By Mary Ellen Ostrander
It’s that dreaded call from the school nurse: “Your child has lice.”
Guilt! Humiliation! And the knowledge that you will have to wash your entire house in hot water, shave your child’s head, and suffer ridicule for keeping an unsanitary home.
Not true! There are many misperceptions about head lice—what they are, how you can avoid an infestation, and the best way to get rid of them. The best way to deal with the situation is to be armed with the facts, as well as a good fine-tooth comb.
Lice are parasites and an infestation with head lice is called pediculosis. Lice, as well as the nits, or eggs, are tiny, each the size of a sesame seed. Although lice do not single out the heads they choose to attack, most vulnerable are children, ages three to twelve. Lice are equal opportunity pests; they do not discriminate based on one’s socioeconomic status. But once they settle in, they can make the host’s life miserable causing constant itching. Small children, in particular, may not know the cause of the itching.
Contrary to popular belief, lice do not fly or jump from head to head, but crawl. Direct contact is necessary for lice to travel from one place to another. It’s easy to see how one child infected with lice can quickly spread those tiny critters to all his schoolmates. In the winter, kids share hats and other clothing. Girls borrow combs or hair bows. And all that tumbling in the playground or in the gym brings children’s heads together.
Schools regularly check children for lice there and act quickly when they are detected. Children who have lice will be sent home and parents should reassure the child he has done nothing wrong. Your child will need to be rechecked by the school nurse before she can return to classes.
Your goal should be to rid your child of lice and nits, check other family members for infection, and clean bedding or objects in the home that may have become contaminated by the person who is infected. It may be that your child is the only one infected!
Manual removal is the safest and most effective treatment! Begin by washing your child’s hair (this will only clean the lice and not remove them) and use a conditioner to detangle her hair, before beginning lice removal. Some experts recommend conditioner (Pantene cream rinse, for example) mixed half and half with baking soda. You may then begin to comb the hair with a fine tooth lice comb to rid each hair shaft of the lice and nits. There’s no substitute for this method of carefully combing the hair, beginning at the scalp, even though it may be unpleasant and time-consuming.

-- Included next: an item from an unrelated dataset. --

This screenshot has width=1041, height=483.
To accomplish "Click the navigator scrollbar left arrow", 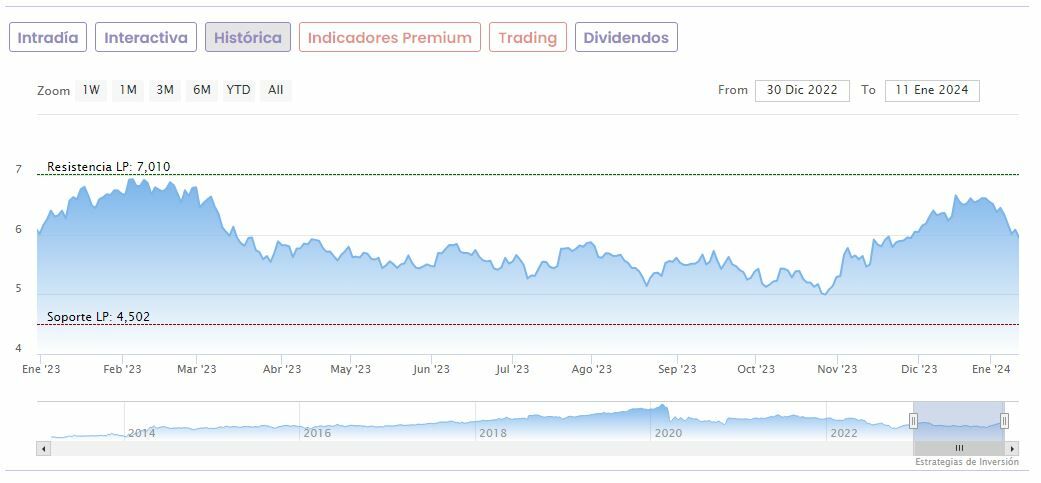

Keep cleaning the comb on fresh paper toweling until you are sure all lice and nits have been removed. Repeat this process, until clean. If you or the child become tired, stop, cover the child’s head and resume after a good rest. To combat squirming and boredom, put on an entertaining DVD and make sure the seating is comfortable
Once you have de-loused your child, deal with the environment. Check other family members and treat only if needed. Throw out all brushes and combs. All bedding, including pillows and comforters, that the affected person’s head has come into contact with should be washed in hot water and dried on a very hot setting for at least 20 minutes. Some items (stuffed animals, for example) can be placed in tightly sealed plastic bags for two weeks. Since lice cannot live without a human host more than three days, this method can be very effective. The whole house does not have to be de loused, a fact that will lessen the physical, emotional and financial toll.
After you get the all-clear from the school nurse, continue to use the lice comb daily for two weeks, the life cycle of the lice. The best way to prevent future infestation is to comb your child’s hair with a lice comb once a week after washing and conditioning. (Keep those DVDs handy!) In addition, teach your child not to share combs, brushes, hats, scarves, hair ornaments, or other personal items.
As long as a student is in camp or school, there will be a nurse making the dreaded call. However, a prevention plan—weekly comb out with a lice comb and no sharing combs, brushes, and hats—might spare you and your child.
Mary Ellen Ostrander, R.N., is a school nurse in Brooklyn.